**JOB:** Reproduce all of the data below verbatim, line for line, without changing a single character.

**DATASET:**
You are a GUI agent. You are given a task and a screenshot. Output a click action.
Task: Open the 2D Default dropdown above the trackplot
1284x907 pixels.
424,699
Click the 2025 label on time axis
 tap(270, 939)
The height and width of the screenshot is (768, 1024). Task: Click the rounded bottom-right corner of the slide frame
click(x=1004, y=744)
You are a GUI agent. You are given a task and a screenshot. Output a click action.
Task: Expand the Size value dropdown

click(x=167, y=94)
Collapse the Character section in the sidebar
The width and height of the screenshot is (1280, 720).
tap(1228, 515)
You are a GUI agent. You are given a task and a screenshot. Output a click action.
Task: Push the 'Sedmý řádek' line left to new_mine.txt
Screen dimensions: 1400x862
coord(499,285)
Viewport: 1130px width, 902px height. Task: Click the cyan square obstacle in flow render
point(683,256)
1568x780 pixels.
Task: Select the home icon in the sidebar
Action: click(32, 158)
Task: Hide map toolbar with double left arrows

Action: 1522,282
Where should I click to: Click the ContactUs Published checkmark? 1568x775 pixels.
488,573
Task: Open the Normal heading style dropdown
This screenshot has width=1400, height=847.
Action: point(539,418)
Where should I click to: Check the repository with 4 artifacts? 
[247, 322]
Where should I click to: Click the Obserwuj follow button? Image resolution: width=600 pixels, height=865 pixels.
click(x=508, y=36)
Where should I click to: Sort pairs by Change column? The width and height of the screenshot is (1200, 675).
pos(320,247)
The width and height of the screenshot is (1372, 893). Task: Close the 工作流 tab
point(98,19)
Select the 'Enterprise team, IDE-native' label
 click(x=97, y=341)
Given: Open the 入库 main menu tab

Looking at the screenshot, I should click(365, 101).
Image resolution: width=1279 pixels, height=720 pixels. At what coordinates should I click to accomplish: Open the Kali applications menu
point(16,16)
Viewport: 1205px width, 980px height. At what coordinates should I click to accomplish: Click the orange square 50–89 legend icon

**SOLUTION FOR THIS EXERCISE:**
You are a GUI agent. You are given a task and a screenshot. Output a click action.
Task: Open the 2D Default dropdown above the trackplot
1284x907 pixels.
424,699
Click the 2025 label on time axis
 tap(270, 939)
The height and width of the screenshot is (768, 1024). Task: Click the rounded bottom-right corner of the slide frame
click(x=1004, y=744)
You are a GUI agent. You are given a task and a screenshot. Output a click action.
Task: Expand the Size value dropdown

click(x=167, y=94)
Collapse the Character section in the sidebar
The width and height of the screenshot is (1280, 720).
tap(1228, 515)
You are a GUI agent. You are given a task and a screenshot. Output a click action.
Task: Push the 'Sedmý řádek' line left to new_mine.txt
Screen dimensions: 1400x862
coord(499,285)
Viewport: 1130px width, 902px height. Task: Click the cyan square obstacle in flow render
point(683,256)
1568x780 pixels.
Task: Select the home icon in the sidebar
Action: click(32, 158)
Task: Hide map toolbar with double left arrows

Action: 1522,282
Where should I click to: Click the ContactUs Published checkmark? 1568x775 pixels.
488,573
Task: Open the Normal heading style dropdown
This screenshot has width=1400, height=847.
Action: point(539,418)
Where should I click to: Check the repository with 4 artifacts? 
[247, 322]
Where should I click to: Click the Obserwuj follow button? Image resolution: width=600 pixels, height=865 pixels.
click(x=508, y=36)
Where should I click to: Sort pairs by Change column? The width and height of the screenshot is (1200, 675).
pos(320,247)
The width and height of the screenshot is (1372, 893). Task: Close the 工作流 tab
point(98,19)
Select the 'Enterprise team, IDE-native' label
 click(x=97, y=341)
Given: Open the 入库 main menu tab

Looking at the screenshot, I should click(365, 101).
Image resolution: width=1279 pixels, height=720 pixels. At what coordinates should I click to accomplish: Open the Kali applications menu
point(16,16)
Viewport: 1205px width, 980px height. At what coordinates should I click to accomplish: Click the orange square 50–89 legend icon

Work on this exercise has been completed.